- A Câmara aprovou medida provisória que anistia multas aplicadas a caminhoneiros por bloqueios de estradas em 2022, durante as manifestações contra o resultado eleitoral.
- A aprovação incluiu um “jabuti” e seguirá para análise do Senado; se aprovada, segue para sanção presidencial de Lula.
- O texto mantém o piso salarial nacional de R$ 5 mil mensais para caminhoneiros que atuam em longas distâncias e restringe viagens fora da matriz por mais de vinte e quatro horas.
- Também torna obrigatório o registro de toda operação de transporte com um código único (Ciot), contendo dados do contratante, transportador, frete e condições de pagamento.
- O projeto reforça a Política Nacional de Pisos Mínimos, com sanções para quem contratar frete abaixo do mínimo e inclui intermediadores e plataformas digitais no alcance das regras.
A Câmara dos Deputados aprovou nesta quarta-feira uma medida provisória que prevê a anistia de multas aplicadas a caminhoneiros por bloqueios de estradas ocorridos em 2022, durante as manifestações ligadas ao contexto político daquela época. O texto, que passou por alterações na comissão mista, seguirá para o Senado.
O relator, deputado Zé Trovão (PL-SC), inseriu o tema por meio de um jabuti. A anistia abrange multas impostas a caminhoneiros, pessoas físicas e jurídicas, decorrentes de paralisações ocorridas em todo o país em 2022. A proposta também aponta inadequações na aplicação de multas a motoristas que não integraram o movimento.
A nova versão da medida inclui ainda regras sobre o piso do frete e ampliação de controles no setor de transporte. O projeto foi aprovado na comissão mista e, se confirmada pelos senadores, seguirá para sanção presidencial.
Piso salarial e controles do frete
O relatório estabelece piso salarial nacional de 5 mil reais para caminhoneiros que atuem em longas distâncias, quando o motorista fica fora de sua base por mais de 24 horas. O objetivo é reduzir disparidades e melhorar renda no setor.
O texto reforça a política de pisos mínimos do transporte rodoviário de cargas e determina que o frete reflita custos operacionais reais. O descumprimento poderá gerar sanções para contratantes e intermediadores.
Registro e transparência das operações
Fica obrigatório registrar cada operação de transporte com um código único, o Ciot. O registro deve conter dados do contratante, do transportador, o valor do frete e as condições de pagamento.

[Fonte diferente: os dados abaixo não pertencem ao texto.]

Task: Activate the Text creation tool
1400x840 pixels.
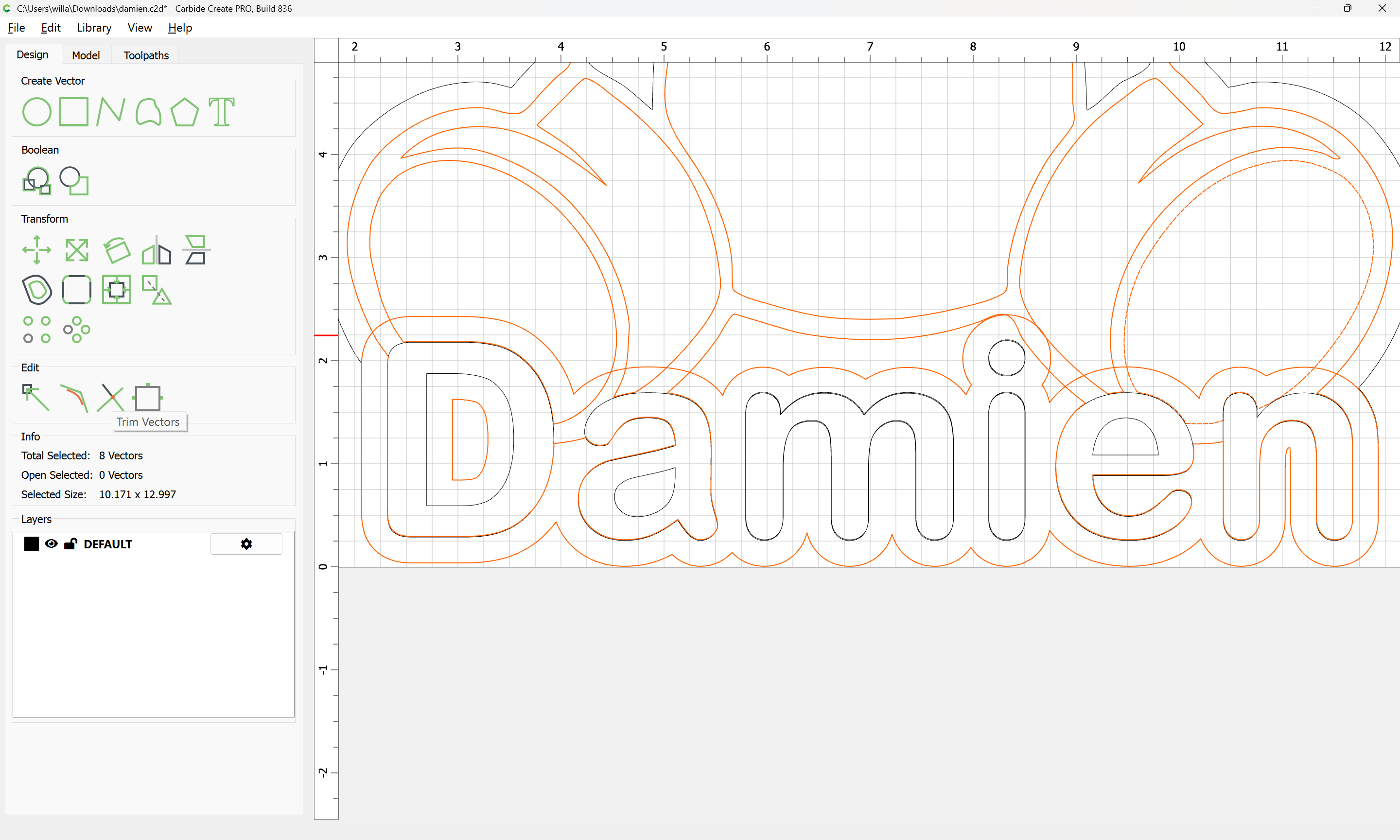Action: click(221, 111)
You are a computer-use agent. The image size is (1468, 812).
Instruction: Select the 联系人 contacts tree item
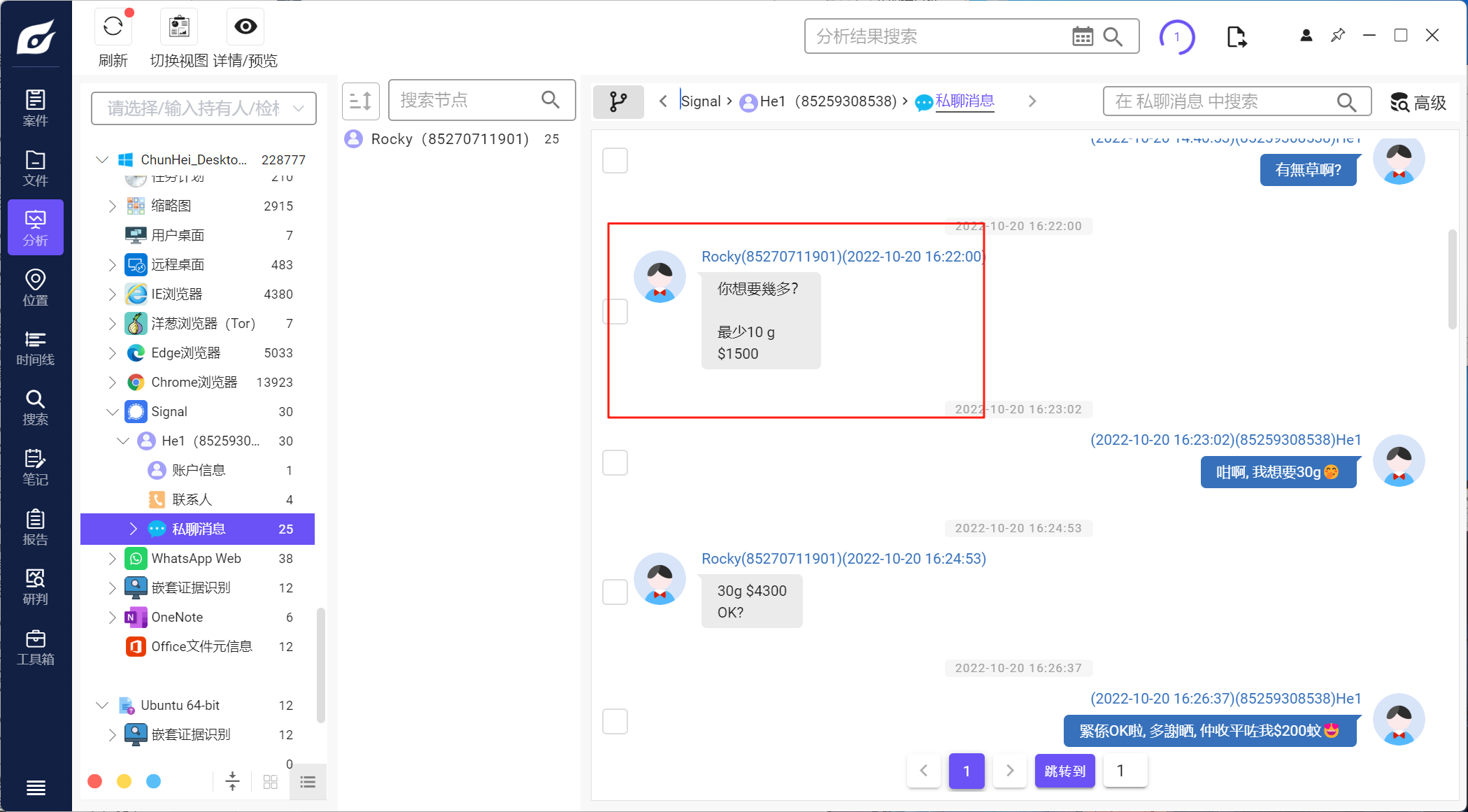click(192, 499)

A medida busca ampliar a rastreabilidade de contratos e transações no setor de transporte. A Agência Nacional de Transportes Terrestres (ANTT) ficará responsável por atualizar os pisos periodicamente, conforme variações relevantes no preço do combustível.
Sanções e conformidade
As penalidades para quem contratar frete abaixo do piso vão desde multas expressivas, de até 1 milhão de reais, até suspensão ou cancelamento do registro do transportador em casos de reincidência. As regras também se aplicam a intermediadores e plataformas digitais que atuem fora do piso estabelecido.
O texto aprovado não incluiu a suspensão de processos judiciais, item que havia sido sugerido pelo relator durante a discussão. A proposta segue para o Senado e, se aprovada, depende de sanção presidencial.